What is required: Repeat every line below exactly as it reads.

****

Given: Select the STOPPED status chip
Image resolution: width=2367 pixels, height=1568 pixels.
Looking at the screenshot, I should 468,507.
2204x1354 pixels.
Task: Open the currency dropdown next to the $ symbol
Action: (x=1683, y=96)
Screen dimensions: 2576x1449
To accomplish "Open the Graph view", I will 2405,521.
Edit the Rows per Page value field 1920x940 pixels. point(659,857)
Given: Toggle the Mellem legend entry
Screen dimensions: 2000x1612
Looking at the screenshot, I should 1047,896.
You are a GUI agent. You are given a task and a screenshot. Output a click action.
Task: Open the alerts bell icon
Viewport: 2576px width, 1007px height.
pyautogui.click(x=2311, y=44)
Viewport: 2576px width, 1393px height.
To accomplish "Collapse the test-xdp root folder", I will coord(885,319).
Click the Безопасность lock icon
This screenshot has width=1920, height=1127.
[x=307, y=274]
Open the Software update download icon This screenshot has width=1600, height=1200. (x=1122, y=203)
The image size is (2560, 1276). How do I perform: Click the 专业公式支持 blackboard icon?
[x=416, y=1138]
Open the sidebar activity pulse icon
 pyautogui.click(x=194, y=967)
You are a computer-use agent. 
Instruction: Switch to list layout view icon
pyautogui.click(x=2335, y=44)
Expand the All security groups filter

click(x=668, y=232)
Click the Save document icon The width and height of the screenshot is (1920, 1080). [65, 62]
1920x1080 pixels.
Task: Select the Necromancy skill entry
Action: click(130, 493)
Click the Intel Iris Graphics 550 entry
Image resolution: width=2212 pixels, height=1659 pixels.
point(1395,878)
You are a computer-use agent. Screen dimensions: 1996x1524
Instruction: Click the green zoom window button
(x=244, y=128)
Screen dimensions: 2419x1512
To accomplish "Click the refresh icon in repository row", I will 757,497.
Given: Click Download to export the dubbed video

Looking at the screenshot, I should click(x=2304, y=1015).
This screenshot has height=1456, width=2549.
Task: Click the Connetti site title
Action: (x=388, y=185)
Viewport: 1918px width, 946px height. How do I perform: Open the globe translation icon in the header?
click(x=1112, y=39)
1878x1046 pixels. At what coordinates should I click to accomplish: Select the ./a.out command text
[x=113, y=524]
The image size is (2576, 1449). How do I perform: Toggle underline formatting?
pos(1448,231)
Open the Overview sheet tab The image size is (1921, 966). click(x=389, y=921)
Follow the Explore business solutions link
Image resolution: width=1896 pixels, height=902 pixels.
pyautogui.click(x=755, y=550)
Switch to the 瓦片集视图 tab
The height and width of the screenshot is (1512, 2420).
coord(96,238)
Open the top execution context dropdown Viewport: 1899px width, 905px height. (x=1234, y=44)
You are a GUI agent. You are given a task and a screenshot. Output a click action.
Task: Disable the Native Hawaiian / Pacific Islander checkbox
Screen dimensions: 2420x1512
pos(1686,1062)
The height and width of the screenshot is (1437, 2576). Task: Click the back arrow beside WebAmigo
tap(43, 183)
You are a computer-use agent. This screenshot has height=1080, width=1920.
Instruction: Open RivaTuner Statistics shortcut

****

Task solution:
Given: Select the STOPPED status chip
Image resolution: width=2367 pixels, height=1568 pixels.
Looking at the screenshot, I should 468,507.
2204x1354 pixels.
Task: Open the currency dropdown next to the $ symbol
Action: (x=1683, y=96)
Screen dimensions: 2576x1449
To accomplish "Open the Graph view", I will 2405,521.
Edit the Rows per Page value field 1920x940 pixels. point(659,857)
Given: Toggle the Mellem legend entry
Screen dimensions: 2000x1612
Looking at the screenshot, I should 1047,896.
You are a GUI agent. You are given a task and a screenshot. Output a click action.
Task: Open the alerts bell icon
Viewport: 2576px width, 1007px height.
pyautogui.click(x=2311, y=44)
Viewport: 2576px width, 1393px height.
To accomplish "Collapse the test-xdp root folder", I will coord(885,319).
Click the Безопасность lock icon
This screenshot has width=1920, height=1127.
[x=307, y=274]
Open the Software update download icon This screenshot has width=1600, height=1200. (x=1122, y=203)
The image size is (2560, 1276). How do I perform: Click the 专业公式支持 blackboard icon?
[x=416, y=1138]
Open the sidebar activity pulse icon
 pyautogui.click(x=194, y=967)
You are a computer-use agent. 
Instruction: Switch to list layout view icon
pyautogui.click(x=2335, y=44)
Expand the All security groups filter

click(x=668, y=232)
Click the Save document icon The width and height of the screenshot is (1920, 1080). [65, 62]
1920x1080 pixels.
Task: Select the Necromancy skill entry
Action: click(130, 493)
Click the Intel Iris Graphics 550 entry
Image resolution: width=2212 pixels, height=1659 pixels.
point(1395,878)
You are a computer-use agent. Screen dimensions: 1996x1524
Instruction: Click the green zoom window button
(x=244, y=128)
Screen dimensions: 2419x1512
To accomplish "Click the refresh icon in repository row", I will 757,497.
Given: Click Download to export the dubbed video

Looking at the screenshot, I should click(x=2304, y=1015).
This screenshot has height=1456, width=2549.
Task: Click the Connetti site title
Action: (x=388, y=185)
Viewport: 1918px width, 946px height. How do I perform: Open the globe translation icon in the header?
click(x=1112, y=39)
1878x1046 pixels. At what coordinates should I click to accomplish: Select the ./a.out command text
[x=113, y=524]
The image size is (2576, 1449). How do I perform: Toggle underline formatting?
pos(1448,231)
Open the Overview sheet tab The image size is (1921, 966). click(x=389, y=921)
Follow the Explore business solutions link
Image resolution: width=1896 pixels, height=902 pixels.
pyautogui.click(x=755, y=550)
Switch to the 瓦片集视图 tab
The height and width of the screenshot is (1512, 2420).
coord(96,238)
Open the top execution context dropdown Viewport: 1899px width, 905px height. (x=1234, y=44)
You are a GUI agent. You are given a task and a screenshot. Output a click action.
Task: Disable the Native Hawaiian / Pacific Islander checkbox
Screen dimensions: 2420x1512
pos(1686,1062)
The height and width of the screenshot is (1437, 2576). Task: Click the back arrow beside WebAmigo
tap(43, 183)
You are a computer-use agent. This screenshot has height=1080, width=1920.
Instruction: Open RivaTuner Statistics shortcut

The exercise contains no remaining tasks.